> _Task objective_: In the response, the entries must appear exactly as supplied.

> _Given entries_:
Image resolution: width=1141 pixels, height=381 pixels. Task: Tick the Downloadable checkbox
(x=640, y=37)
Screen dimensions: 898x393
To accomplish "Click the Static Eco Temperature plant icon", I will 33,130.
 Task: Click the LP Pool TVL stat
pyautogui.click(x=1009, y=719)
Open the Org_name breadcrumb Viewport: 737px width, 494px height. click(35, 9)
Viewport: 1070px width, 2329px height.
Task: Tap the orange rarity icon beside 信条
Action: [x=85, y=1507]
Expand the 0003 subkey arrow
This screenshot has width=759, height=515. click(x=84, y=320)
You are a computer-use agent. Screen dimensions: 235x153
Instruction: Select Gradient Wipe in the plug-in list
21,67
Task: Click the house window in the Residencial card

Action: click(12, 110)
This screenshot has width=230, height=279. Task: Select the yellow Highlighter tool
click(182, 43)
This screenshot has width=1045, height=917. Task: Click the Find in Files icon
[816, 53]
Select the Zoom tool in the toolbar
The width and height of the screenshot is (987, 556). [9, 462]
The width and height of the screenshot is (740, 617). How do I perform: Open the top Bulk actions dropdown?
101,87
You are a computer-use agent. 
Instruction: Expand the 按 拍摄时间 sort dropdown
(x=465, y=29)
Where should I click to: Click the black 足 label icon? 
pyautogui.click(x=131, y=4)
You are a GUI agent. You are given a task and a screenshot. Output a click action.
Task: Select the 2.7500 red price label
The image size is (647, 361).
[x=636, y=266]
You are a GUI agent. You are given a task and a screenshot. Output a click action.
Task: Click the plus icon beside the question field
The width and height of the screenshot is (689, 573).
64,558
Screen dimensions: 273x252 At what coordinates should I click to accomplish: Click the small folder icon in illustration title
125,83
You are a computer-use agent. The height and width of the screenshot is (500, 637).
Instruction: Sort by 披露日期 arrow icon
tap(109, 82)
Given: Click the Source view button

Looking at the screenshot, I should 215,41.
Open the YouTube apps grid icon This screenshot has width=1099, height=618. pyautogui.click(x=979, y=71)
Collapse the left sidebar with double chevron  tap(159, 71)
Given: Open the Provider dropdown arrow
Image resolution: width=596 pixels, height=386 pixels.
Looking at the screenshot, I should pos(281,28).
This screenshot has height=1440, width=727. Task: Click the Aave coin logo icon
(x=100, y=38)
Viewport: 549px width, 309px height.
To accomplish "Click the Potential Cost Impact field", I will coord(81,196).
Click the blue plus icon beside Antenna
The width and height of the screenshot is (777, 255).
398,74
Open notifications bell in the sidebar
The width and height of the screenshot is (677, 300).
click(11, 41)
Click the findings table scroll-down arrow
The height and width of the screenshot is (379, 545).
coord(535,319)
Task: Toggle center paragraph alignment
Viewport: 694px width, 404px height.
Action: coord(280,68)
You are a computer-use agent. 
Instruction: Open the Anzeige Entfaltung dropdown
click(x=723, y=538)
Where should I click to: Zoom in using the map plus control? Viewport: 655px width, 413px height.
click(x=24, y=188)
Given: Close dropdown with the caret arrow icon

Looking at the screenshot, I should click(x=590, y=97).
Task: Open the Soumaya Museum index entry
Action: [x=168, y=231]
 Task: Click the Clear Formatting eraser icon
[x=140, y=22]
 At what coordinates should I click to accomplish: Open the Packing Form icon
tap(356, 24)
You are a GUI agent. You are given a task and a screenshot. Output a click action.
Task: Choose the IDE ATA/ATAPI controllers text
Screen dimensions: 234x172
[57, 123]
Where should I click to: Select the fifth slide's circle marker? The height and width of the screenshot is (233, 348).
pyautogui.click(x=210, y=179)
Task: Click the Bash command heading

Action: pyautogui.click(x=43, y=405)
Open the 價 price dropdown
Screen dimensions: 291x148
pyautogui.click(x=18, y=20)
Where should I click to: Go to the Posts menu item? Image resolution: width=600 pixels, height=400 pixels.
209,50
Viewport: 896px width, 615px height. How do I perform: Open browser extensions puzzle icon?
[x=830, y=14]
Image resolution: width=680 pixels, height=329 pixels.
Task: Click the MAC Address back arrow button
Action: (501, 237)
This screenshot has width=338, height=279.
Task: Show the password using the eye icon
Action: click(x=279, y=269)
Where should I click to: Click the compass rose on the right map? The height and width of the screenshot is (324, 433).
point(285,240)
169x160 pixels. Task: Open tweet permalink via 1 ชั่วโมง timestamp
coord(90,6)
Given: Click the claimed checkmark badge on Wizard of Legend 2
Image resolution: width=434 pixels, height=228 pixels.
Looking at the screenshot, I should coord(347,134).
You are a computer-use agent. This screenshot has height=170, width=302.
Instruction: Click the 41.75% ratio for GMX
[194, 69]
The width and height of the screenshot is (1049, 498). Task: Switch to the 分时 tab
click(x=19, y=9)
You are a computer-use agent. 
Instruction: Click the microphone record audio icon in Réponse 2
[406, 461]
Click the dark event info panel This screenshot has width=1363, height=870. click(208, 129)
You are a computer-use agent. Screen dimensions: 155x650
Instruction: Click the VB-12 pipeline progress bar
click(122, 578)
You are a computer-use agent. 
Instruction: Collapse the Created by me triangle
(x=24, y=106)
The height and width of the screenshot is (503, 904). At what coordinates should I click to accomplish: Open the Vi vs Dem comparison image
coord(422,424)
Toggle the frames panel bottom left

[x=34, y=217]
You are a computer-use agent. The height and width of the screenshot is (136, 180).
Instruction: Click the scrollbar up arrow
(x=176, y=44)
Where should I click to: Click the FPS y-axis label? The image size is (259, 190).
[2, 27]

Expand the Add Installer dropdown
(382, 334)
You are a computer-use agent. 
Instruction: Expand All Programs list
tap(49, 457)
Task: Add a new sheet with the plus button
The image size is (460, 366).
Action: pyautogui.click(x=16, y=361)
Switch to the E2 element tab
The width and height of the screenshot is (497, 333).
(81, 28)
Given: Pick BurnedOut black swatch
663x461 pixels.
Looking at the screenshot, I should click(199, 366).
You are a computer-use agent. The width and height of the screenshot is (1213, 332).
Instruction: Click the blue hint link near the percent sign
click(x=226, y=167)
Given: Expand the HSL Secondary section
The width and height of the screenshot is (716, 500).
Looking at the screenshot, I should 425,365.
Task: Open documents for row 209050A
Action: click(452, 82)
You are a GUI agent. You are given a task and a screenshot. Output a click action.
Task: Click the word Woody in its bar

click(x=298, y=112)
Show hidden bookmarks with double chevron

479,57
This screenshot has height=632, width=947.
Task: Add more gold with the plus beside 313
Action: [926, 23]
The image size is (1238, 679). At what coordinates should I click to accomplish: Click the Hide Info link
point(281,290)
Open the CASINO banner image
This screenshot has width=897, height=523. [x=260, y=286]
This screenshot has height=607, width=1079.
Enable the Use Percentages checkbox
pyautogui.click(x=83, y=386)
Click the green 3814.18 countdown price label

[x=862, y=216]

> _The completed task_:
Image resolution: width=1141 pixels, height=381 pixels. Task: Tick the Downloadable checkbox
(x=640, y=37)
Screen dimensions: 898x393
To accomplish "Click the Static Eco Temperature plant icon", I will 33,130.
 Task: Click the LP Pool TVL stat
pyautogui.click(x=1009, y=719)
Open the Org_name breadcrumb Viewport: 737px width, 494px height. click(35, 9)
Viewport: 1070px width, 2329px height.
Task: Tap the orange rarity icon beside 信条
Action: [x=85, y=1507]
Expand the 0003 subkey arrow
This screenshot has width=759, height=515. click(x=84, y=320)
You are a computer-use agent. Screen dimensions: 235x153
Instruction: Select Gradient Wipe in the plug-in list
21,67
Task: Click the house window in the Residencial card

Action: click(12, 110)
This screenshot has width=230, height=279. Task: Select the yellow Highlighter tool
click(182, 43)
This screenshot has width=1045, height=917. Task: Click the Find in Files icon
[816, 53]
Select the Zoom tool in the toolbar
The width and height of the screenshot is (987, 556). [9, 462]
The width and height of the screenshot is (740, 617). How do I perform: Open the top Bulk actions dropdown?
101,87
You are a computer-use agent. 
Instruction: Expand the 按 拍摄时间 sort dropdown
(x=465, y=29)
Where should I click to: Click the black 足 label icon? 
pyautogui.click(x=131, y=4)
You are a GUI agent. You are given a task and a screenshot. Output a click action.
Task: Select the 2.7500 red price label
The image size is (647, 361).
[x=636, y=266]
You are a GUI agent. You are given a task and a screenshot. Output a click action.
Task: Click the plus icon beside the question field
The width and height of the screenshot is (689, 573).
64,558
Screen dimensions: 273x252 At what coordinates should I click to accomplish: Click the small folder icon in illustration title
125,83
You are a computer-use agent. The height and width of the screenshot is (500, 637).
Instruction: Sort by 披露日期 arrow icon
tap(109, 82)
Given: Click the Source view button

Looking at the screenshot, I should 215,41.
Open the YouTube apps grid icon This screenshot has width=1099, height=618. pyautogui.click(x=979, y=71)
Collapse the left sidebar with double chevron  tap(159, 71)
Given: Open the Provider dropdown arrow
Image resolution: width=596 pixels, height=386 pixels.
Looking at the screenshot, I should pos(281,28).
This screenshot has height=1440, width=727. Task: Click the Aave coin logo icon
(x=100, y=38)
Viewport: 549px width, 309px height.
To accomplish "Click the Potential Cost Impact field", I will coord(81,196).
Click the blue plus icon beside Antenna
The width and height of the screenshot is (777, 255).
398,74
Open notifications bell in the sidebar
The width and height of the screenshot is (677, 300).
click(11, 41)
Click the findings table scroll-down arrow
The height and width of the screenshot is (379, 545).
coord(535,319)
Task: Toggle center paragraph alignment
Viewport: 694px width, 404px height.
Action: coord(280,68)
You are a computer-use agent. 
Instruction: Open the Anzeige Entfaltung dropdown
click(x=723, y=538)
Where should I click to: Zoom in using the map plus control? Viewport: 655px width, 413px height.
click(x=24, y=188)
Given: Close dropdown with the caret arrow icon

Looking at the screenshot, I should click(x=590, y=97).
Task: Open the Soumaya Museum index entry
Action: [x=168, y=231]
 Task: Click the Clear Formatting eraser icon
[x=140, y=22]
 At what coordinates should I click to accomplish: Open the Packing Form icon
tap(356, 24)
You are a GUI agent. You are given a task and a screenshot. Output a click action.
Task: Choose the IDE ATA/ATAPI controllers text
Screen dimensions: 234x172
[57, 123]
Where should I click to: Select the fifth slide's circle marker? The height and width of the screenshot is (233, 348).
pyautogui.click(x=210, y=179)
Task: Click the Bash command heading

Action: pyautogui.click(x=43, y=405)
Open the 價 price dropdown
Screen dimensions: 291x148
pyautogui.click(x=18, y=20)
Where should I click to: Go to the Posts menu item? Image resolution: width=600 pixels, height=400 pixels.
209,50
Viewport: 896px width, 615px height. How do I perform: Open browser extensions puzzle icon?
[x=830, y=14]
Image resolution: width=680 pixels, height=329 pixels.
Task: Click the MAC Address back arrow button
Action: (501, 237)
This screenshot has width=338, height=279.
Task: Show the password using the eye icon
Action: click(x=279, y=269)
Where should I click to: Click the compass rose on the right map? The height and width of the screenshot is (324, 433).
point(285,240)
169x160 pixels. Task: Open tweet permalink via 1 ชั่วโมง timestamp
coord(90,6)
Given: Click the claimed checkmark badge on Wizard of Legend 2
Image resolution: width=434 pixels, height=228 pixels.
Looking at the screenshot, I should coord(347,134).
You are a computer-use agent. This screenshot has height=170, width=302.
Instruction: Click the 41.75% ratio for GMX
[194, 69]
The width and height of the screenshot is (1049, 498). Task: Switch to the 分时 tab
click(x=19, y=9)
You are a computer-use agent. 
Instruction: Click the microphone record audio icon in Réponse 2
[406, 461]
Click the dark event info panel This screenshot has width=1363, height=870. click(208, 129)
You are a computer-use agent. Screen dimensions: 155x650
Instruction: Click the VB-12 pipeline progress bar
click(122, 578)
You are a computer-use agent. 
Instruction: Collapse the Created by me triangle
(x=24, y=106)
The height and width of the screenshot is (503, 904). At what coordinates should I click to accomplish: Open the Vi vs Dem comparison image
coord(422,424)
Toggle the frames panel bottom left

[x=34, y=217]
You are a computer-use agent. The height and width of the screenshot is (136, 180).
Instruction: Click the scrollbar up arrow
(x=176, y=44)
Where should I click to: Click the FPS y-axis label? The image size is (259, 190).
[2, 27]

Expand the Add Installer dropdown
(382, 334)
You are a computer-use agent. 
Instruction: Expand All Programs list
tap(49, 457)
Task: Add a new sheet with the plus button
The image size is (460, 366).
Action: pyautogui.click(x=16, y=361)
Switch to the E2 element tab
The width and height of the screenshot is (497, 333).
(81, 28)
Given: Pick BurnedOut black swatch
663x461 pixels.
Looking at the screenshot, I should click(199, 366).
You are a computer-use agent. The width and height of the screenshot is (1213, 332).
Instruction: Click the blue hint link near the percent sign
click(x=226, y=167)
Given: Expand the HSL Secondary section
The width and height of the screenshot is (716, 500).
Looking at the screenshot, I should 425,365.
Task: Open documents for row 209050A
Action: click(452, 82)
You are a GUI agent. You are given a task and a screenshot. Output a click action.
Task: Click the word Woody in its bar

click(x=298, y=112)
Show hidden bookmarks with double chevron

479,57
This screenshot has height=632, width=947.
Task: Add more gold with the plus beside 313
Action: [926, 23]
The image size is (1238, 679). At what coordinates should I click to accomplish: Click the Hide Info link
point(281,290)
Open the CASINO banner image
This screenshot has width=897, height=523. [x=260, y=286]
This screenshot has height=607, width=1079.
Enable the Use Percentages checkbox
pyautogui.click(x=83, y=386)
Click the green 3814.18 countdown price label

[x=862, y=216]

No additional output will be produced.